A former rights lawyer has been elected Nauru's president. The change in leadership follows calls for humanitarian reform in the tiny Pacific nation, which Australia uses as a detention center for displaced people.


Nauru's Parliament chose Lionel Aingimea as president on Tuesday, three days after elections in the tiny Pacific island nation. 

Aingimea won the presidency 12-6 over rival David Adeang, the Nauru government information office reports.

Two-term President Baron Waqa lost his seat when voters swept the majority of Nauru's 19 lawmakers from office in the weekend's general elections. Speaking before Aingimea's election to the presidency on Tuesday, the opposition figure Mathew Batsiua called the general election "a decisive win for change." He said, "People want a government that's more fair and that doesn't leave people behind." 

Read more: Australian-born baby denied refugee protection visa

Aingimea, a lawyer trained in Australia, previously worked with the Regional Rights Resource Team, a nongovernmental organization.
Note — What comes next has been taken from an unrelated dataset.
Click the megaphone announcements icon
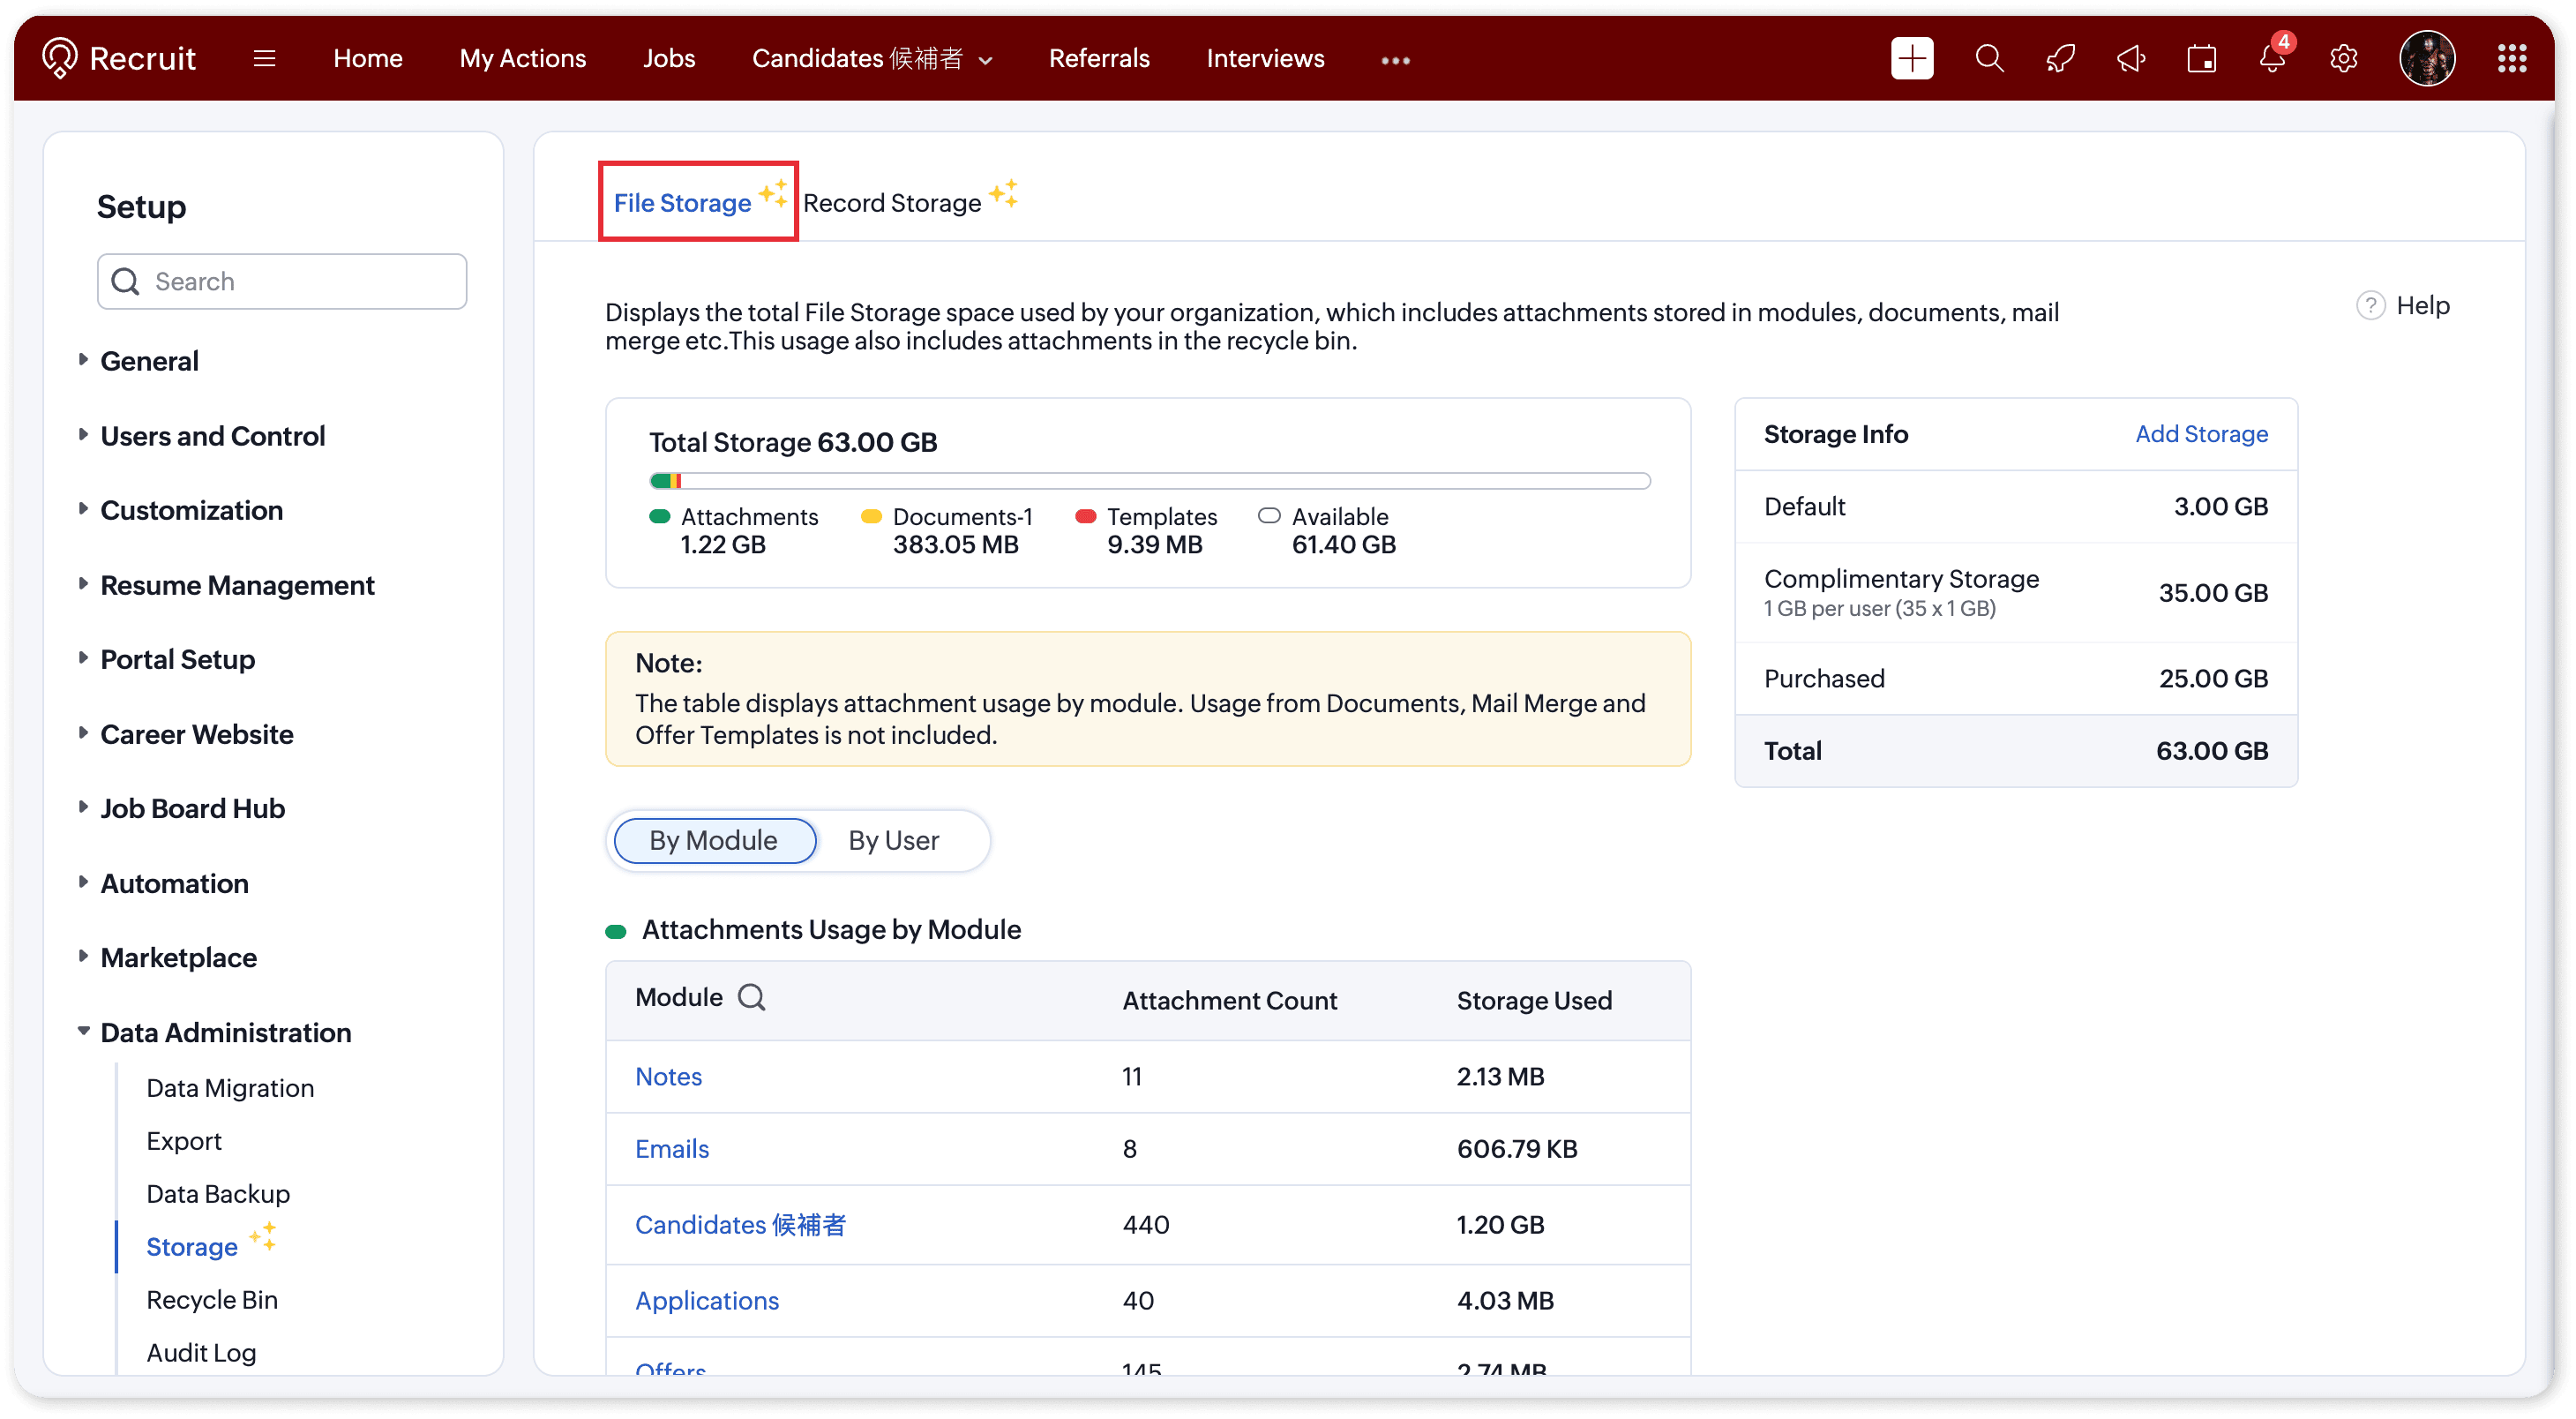pyautogui.click(x=2131, y=58)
However, Aingimea subsequently worked in the Waqa administration, first as a senior public servant — then as an assistant minister for justice and border control.

Islands in the Pacific

'Lurched towards authoritarianism'

Nauru "lurched towards authoritarianism" under Waqa, according to Australia's Lowy Institute. He attempted to keep media from visiting to report on conditions facing displaced people held on the island to prevent them from reaching Australia, and pursued domestic political opponents through the courts, accusing them of rioting during a 2015 protest outside parliament. Last year, his government ordered Doctors Without Borders to stop working with displaced people on Nauru.
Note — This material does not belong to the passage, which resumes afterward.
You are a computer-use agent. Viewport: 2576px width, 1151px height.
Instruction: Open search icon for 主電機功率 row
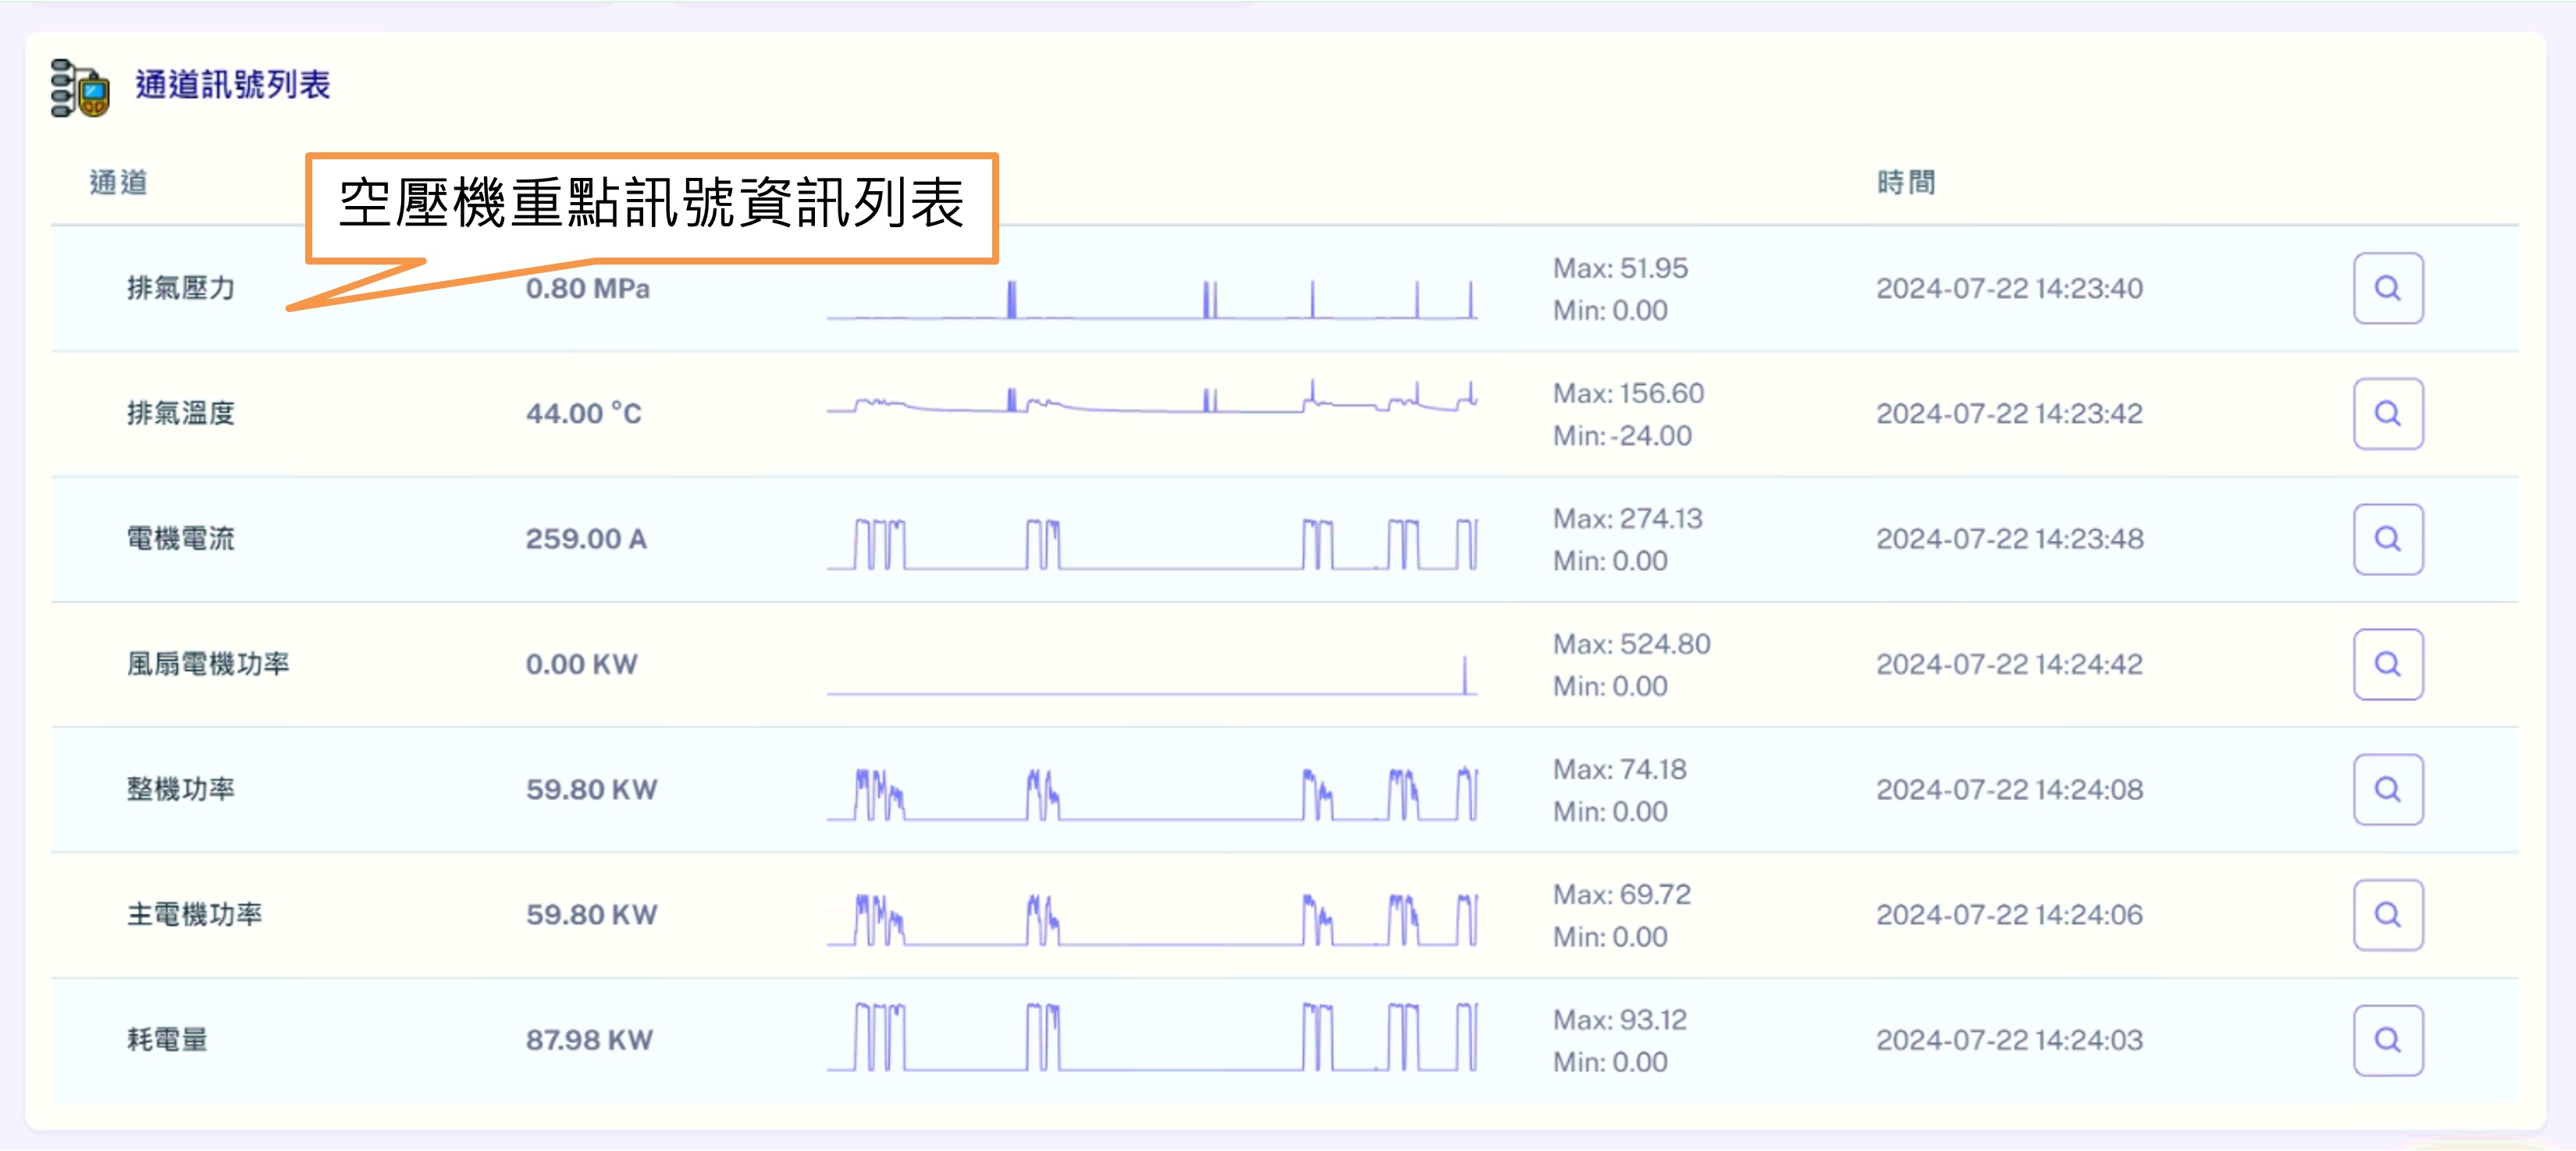coord(2386,914)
Read more: Australia's government loses major vote on asylum bill

Waqa supported camps on Nauru on behalf of Australia, which provides about one-third of the country's revenue. Australia's policy of processing asylum applicants on Nauru has proved an economic lifeline for the country, which had sold out of its previous source of wealth: phosphate deposits used as fertilizer. Nauru's government revenues ballooned from the equivalent of $13 million in 2010-11 to about $77 million in 2015-16 — largely thanks to fees paid by Australia's government linked to the asylum policy.

Advocates for displaced people estimate that about 300 refugees remain on the island, down from a peak of about 1,200 in 2014. Rights groups and the United Nations have consistently criticized the conditions faced by displaced people kept at bay from Australia, warning that policies of indefinite detention had contributed to mental health problems.

Nauru has a population of just over 11,000 and a surface area of 21 square kilometers (8 square miles) — making it larger only than Monaco and Vatican City.